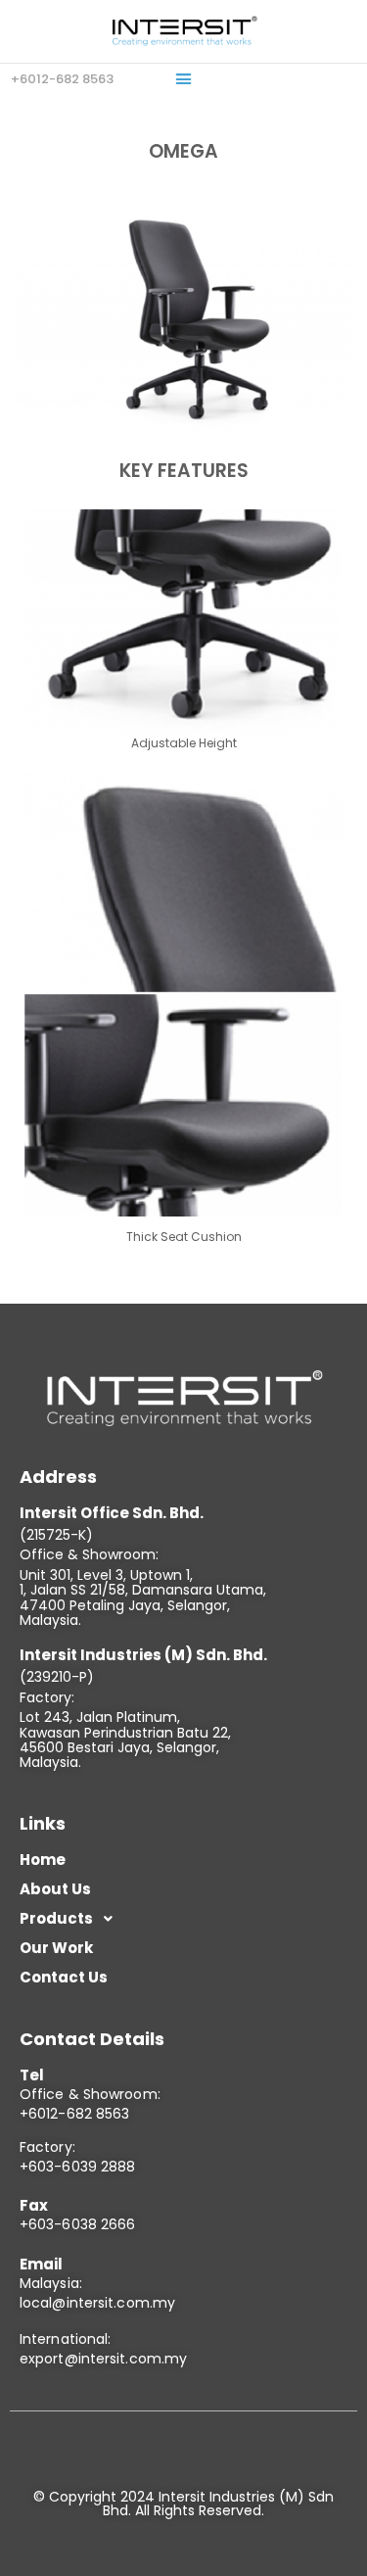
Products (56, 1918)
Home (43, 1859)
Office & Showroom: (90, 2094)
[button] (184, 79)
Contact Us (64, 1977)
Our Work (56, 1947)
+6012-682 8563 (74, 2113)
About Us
* * * * *
Copy all the entries above exactly as they stand, except for the pictures.

#### Expected answer:
Products (56, 1918)
Home (43, 1859)
Office & Showroom: (90, 2094)
[button] (184, 79)
Contact Us (64, 1977)
Our Work (56, 1947)
+6012-682 8563 (74, 2113)
About Us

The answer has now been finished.